Interesting question.
I think you'd need to split up the question a little further. Most of my answers rely on Lise Eliot's book What's Going on in There, which I unfortunately returned to the library on Friday, so I'm only able to paraphrase the few things I remembered or made notes of.
Will she be able to learn to speak another language?
As you already expect, no, she won't. Babies won't pick up any language if they aren't directly spoken to, if they cannot relate to what is talked about (p.386).
Will listening to other languages on the radio or tv help her with languages in a more general sense?

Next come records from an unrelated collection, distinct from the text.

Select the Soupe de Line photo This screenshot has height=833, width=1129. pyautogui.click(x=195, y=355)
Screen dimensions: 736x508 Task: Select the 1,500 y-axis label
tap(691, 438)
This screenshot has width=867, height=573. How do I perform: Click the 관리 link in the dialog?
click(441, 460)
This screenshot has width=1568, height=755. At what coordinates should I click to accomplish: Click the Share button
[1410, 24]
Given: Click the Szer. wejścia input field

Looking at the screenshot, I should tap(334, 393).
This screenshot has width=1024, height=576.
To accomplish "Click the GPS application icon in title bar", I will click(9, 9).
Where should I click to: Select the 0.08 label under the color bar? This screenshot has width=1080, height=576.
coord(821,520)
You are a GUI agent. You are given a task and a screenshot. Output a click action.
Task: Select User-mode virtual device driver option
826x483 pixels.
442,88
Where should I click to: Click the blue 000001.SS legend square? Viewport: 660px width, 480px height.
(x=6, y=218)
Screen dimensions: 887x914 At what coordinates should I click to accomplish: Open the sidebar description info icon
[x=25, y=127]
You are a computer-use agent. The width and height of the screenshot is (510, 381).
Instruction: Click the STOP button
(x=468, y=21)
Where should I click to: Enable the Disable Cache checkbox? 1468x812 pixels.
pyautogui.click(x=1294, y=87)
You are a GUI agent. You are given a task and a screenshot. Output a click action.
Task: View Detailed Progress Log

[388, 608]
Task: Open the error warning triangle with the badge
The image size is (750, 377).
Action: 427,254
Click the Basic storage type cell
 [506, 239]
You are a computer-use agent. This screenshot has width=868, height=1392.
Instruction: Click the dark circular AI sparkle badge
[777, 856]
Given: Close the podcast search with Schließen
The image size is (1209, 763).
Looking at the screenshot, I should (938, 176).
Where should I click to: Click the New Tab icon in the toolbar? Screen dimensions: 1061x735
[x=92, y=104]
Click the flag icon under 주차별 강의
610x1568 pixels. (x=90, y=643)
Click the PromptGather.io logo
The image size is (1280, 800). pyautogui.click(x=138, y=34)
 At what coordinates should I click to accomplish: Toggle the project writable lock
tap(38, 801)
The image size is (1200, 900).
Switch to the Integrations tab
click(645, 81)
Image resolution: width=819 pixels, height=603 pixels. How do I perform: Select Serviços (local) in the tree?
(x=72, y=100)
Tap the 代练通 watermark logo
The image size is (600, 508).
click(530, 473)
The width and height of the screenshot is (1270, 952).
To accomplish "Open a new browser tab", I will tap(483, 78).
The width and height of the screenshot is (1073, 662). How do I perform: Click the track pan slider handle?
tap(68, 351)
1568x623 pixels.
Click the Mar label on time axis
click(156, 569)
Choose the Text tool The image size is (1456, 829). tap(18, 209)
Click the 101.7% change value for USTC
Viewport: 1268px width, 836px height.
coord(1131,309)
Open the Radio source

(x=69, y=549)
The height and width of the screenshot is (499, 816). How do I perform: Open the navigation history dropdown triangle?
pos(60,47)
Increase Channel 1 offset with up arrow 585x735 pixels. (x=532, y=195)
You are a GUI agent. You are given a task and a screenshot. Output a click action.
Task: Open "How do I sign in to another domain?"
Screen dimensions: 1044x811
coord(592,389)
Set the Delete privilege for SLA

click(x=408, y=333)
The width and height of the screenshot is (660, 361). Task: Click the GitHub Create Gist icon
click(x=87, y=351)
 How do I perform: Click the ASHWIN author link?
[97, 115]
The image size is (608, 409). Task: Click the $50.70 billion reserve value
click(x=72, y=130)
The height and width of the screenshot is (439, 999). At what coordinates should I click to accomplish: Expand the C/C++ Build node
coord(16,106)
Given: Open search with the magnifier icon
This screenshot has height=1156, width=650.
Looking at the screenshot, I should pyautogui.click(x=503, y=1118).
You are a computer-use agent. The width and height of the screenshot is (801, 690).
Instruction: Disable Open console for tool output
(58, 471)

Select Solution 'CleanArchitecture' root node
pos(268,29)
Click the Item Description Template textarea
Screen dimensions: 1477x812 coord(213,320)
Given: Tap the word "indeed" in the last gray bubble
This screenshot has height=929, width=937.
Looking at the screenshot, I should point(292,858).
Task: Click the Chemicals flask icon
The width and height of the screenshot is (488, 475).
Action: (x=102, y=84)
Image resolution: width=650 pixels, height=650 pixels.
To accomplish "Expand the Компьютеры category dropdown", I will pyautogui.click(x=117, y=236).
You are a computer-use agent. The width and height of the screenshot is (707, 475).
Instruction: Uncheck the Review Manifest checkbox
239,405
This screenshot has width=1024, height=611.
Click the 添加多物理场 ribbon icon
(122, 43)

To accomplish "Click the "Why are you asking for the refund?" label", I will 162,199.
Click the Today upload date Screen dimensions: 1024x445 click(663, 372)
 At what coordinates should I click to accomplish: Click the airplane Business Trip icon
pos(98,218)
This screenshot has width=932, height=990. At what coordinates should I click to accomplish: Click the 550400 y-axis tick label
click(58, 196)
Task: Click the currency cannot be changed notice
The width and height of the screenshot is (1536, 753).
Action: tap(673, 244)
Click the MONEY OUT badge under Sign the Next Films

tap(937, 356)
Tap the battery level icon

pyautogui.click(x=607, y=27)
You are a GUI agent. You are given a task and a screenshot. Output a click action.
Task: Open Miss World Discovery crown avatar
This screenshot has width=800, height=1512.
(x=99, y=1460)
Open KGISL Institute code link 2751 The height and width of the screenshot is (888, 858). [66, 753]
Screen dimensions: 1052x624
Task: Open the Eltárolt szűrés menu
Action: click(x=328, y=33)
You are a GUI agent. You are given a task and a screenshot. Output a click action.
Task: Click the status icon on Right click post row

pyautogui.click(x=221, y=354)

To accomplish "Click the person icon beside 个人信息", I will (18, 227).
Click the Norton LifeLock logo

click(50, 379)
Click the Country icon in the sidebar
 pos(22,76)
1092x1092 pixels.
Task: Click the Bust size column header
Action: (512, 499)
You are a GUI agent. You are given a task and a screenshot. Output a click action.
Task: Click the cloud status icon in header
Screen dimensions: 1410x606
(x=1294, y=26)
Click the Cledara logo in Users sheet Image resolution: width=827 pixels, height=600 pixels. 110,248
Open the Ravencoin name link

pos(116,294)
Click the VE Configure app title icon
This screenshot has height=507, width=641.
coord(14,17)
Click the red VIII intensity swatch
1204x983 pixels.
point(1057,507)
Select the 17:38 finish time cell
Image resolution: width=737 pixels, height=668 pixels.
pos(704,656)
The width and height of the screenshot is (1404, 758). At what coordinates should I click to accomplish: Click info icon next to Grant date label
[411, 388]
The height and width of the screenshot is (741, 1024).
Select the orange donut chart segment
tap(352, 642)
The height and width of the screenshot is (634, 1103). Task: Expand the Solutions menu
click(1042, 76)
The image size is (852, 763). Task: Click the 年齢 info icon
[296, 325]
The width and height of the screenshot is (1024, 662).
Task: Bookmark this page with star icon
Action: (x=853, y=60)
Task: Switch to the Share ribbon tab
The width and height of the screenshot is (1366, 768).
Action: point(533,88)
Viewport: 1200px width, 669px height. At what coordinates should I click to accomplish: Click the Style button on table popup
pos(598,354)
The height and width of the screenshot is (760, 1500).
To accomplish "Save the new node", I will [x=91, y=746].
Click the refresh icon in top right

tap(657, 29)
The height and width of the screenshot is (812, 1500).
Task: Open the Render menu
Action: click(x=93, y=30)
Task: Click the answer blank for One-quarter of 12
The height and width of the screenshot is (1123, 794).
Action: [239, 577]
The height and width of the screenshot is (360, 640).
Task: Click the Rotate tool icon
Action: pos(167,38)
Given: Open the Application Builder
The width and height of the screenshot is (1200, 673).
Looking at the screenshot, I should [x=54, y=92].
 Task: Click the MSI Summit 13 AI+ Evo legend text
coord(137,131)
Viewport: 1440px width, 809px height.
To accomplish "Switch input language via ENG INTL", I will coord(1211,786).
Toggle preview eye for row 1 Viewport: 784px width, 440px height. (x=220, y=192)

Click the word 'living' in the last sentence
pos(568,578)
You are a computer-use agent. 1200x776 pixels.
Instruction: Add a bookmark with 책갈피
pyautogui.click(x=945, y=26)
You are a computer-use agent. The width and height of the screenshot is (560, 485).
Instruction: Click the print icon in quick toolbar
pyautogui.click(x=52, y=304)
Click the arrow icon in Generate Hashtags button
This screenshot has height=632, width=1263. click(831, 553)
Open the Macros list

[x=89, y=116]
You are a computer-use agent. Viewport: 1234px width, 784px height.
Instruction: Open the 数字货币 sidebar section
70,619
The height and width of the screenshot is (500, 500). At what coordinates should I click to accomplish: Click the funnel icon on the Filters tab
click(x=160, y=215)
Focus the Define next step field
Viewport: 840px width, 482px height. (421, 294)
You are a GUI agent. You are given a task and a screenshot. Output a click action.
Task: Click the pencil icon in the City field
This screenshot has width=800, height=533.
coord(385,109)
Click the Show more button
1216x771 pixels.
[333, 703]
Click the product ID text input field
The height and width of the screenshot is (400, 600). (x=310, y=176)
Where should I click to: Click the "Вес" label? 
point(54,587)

Possibly. Eliot mentions somewhere in the book that babies are able to distinguish a wide array of sounds, but that, as time goes by (by or starting around 6 months), they loose the ability to distinguish those sounds that don't appear in the language(s) they are hearing. One example she gives is that Japanese babies are able to distinguish the English letter R from other sounds in a way that many Japanese adults cannot as that sound doesn't exist in Japanese. However, this ability will be lost when the baby figures out that it won't need those sounds, so even if you exposed your baby to any specific language for the next two years, and she'd then start to learn that language a few years later, she will likely have lost the ability to distinguish the sounds of that language.
Also, for a baby, listening to foreign languages in the background may not be any different than hearing white noise - it's quite possible that they will need to be able to relate to what is spoken not only to grasp the meaning but also to understand that the sounds are part of a spoken language. I'm not sure if you'll find a lot of information regarding this aspect, as most research is geared towards actually learning to speak a language, and not building up an acquaintance with the language's sounds without acquiring active language speaking skills.
Anecdotally, listening to the radio (even though I didn't understand a single word in the beginning) actually helped me quite a lot when I learned a new language in my twenties - but I was 25, followed lessons in that language, and I was awake and consciously listening, which are very different circumstances from what you are envisioning.
Will listening to the radio or tv while sleeping have any effect?
I doubt it. If it had, listening to maths and physics lectures would pretty much be part of most people's sleeping habits, I guess. On the contrary, being exposed to constant noise, especially if it's as agitated as many tv or radio shows are, might actually be quite disruptive to your baby's sleep. I'm not sure if monotonous white noise is less disruptive or maybe even not disruptive at all (if quiet enough), I'd be interested if there are any studies regarding this aspect.
Eliot argues strongly for engaging your baby in conversation - talk a lot to them, both in terms of quality as well as quantity, listen to them, use age-appropiate language, speak clearly, make language learning fun, read to them, etc, and continue doing so throughout their whole childhood and youth.
Having a strong foundation in one's own mother tongue is beneficial to learning other languages, so if I were you, I would actually focus on that. Also, if you really want to help her learn a foreign language, start learning one yourself - not because you can then conversate with her in that language later on, but because there's nothing so motivating like a parent who demonstrates that learning foreign languages is a fun and natural thing to do!